- **PROMPT**:
For each entry below, copy the text exactly and leave out any picture.

- **DATA EXCERPTS**:
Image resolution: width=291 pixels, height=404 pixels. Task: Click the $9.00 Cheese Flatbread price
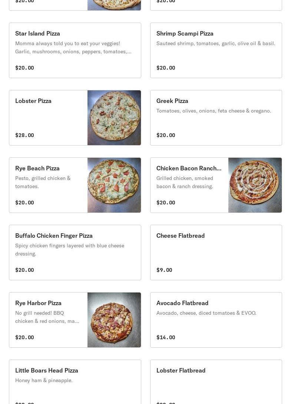point(164,270)
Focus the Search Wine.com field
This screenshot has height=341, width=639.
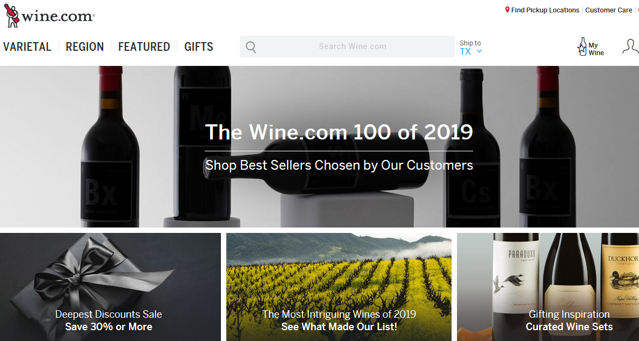[x=353, y=46]
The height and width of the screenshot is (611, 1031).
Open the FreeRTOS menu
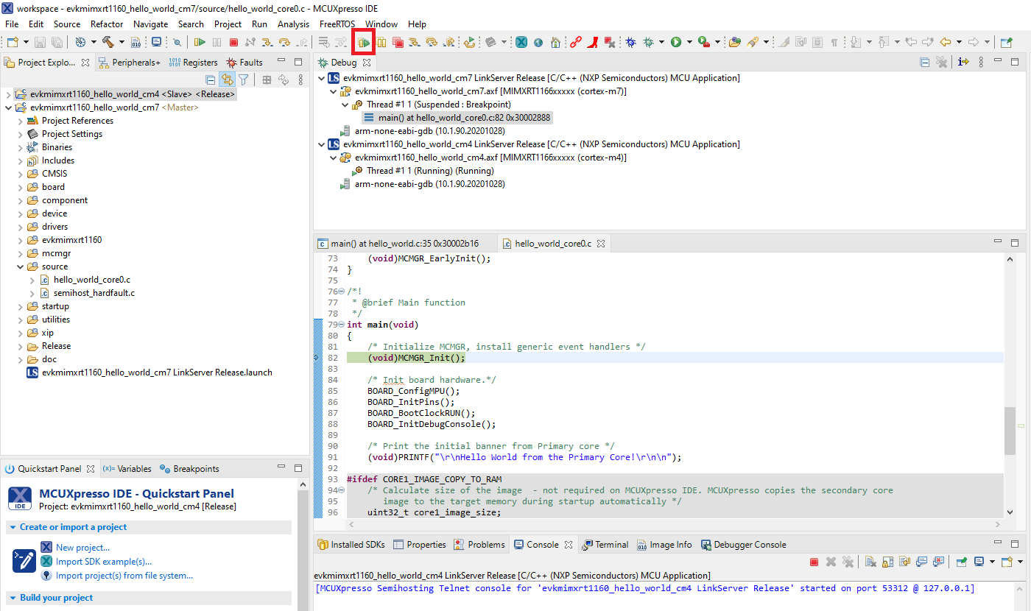click(x=337, y=24)
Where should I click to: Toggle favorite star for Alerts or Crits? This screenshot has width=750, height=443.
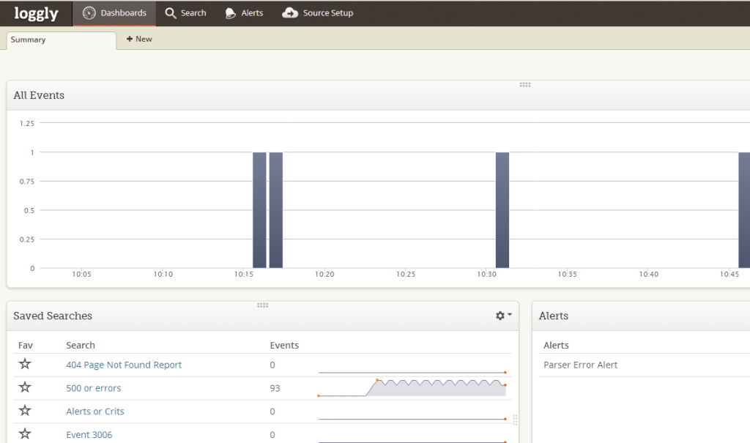(x=25, y=411)
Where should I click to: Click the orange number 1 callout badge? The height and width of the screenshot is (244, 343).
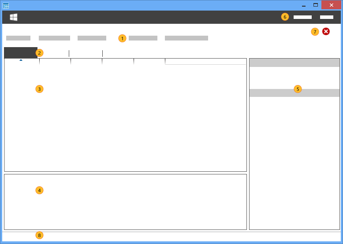tap(122, 38)
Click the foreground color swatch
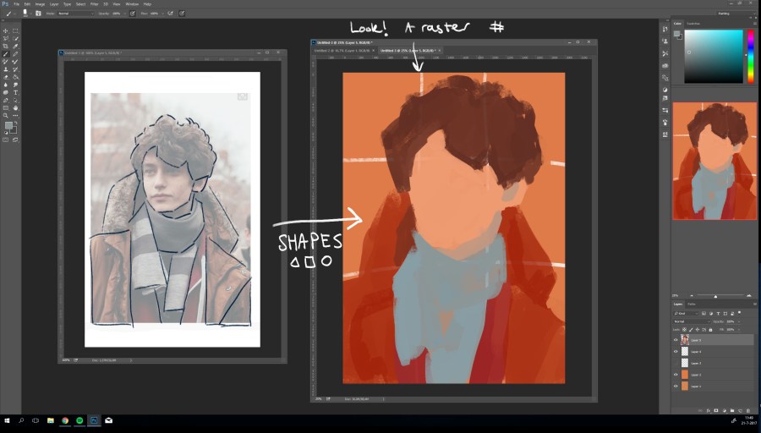Image resolution: width=761 pixels, height=433 pixels. click(x=8, y=125)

- **SOLUTION**:
Image resolution: width=291 pixels, height=404 pixels. Task: Click the $9.00 Cheese Flatbread price
point(164,270)
Focus the Search Wine.com field
This screenshot has height=341, width=639.
[x=353, y=46]
The height and width of the screenshot is (611, 1031).
Open the FreeRTOS menu
click(x=337, y=24)
Where should I click to: Toggle favorite star for Alerts or Crits? This screenshot has width=750, height=443.
(x=25, y=411)
Where should I click to: Click the orange number 1 callout badge? The height and width of the screenshot is (244, 343).
tap(122, 38)
Click the foreground color swatch
Image resolution: width=761 pixels, height=433 pixels. click(x=8, y=125)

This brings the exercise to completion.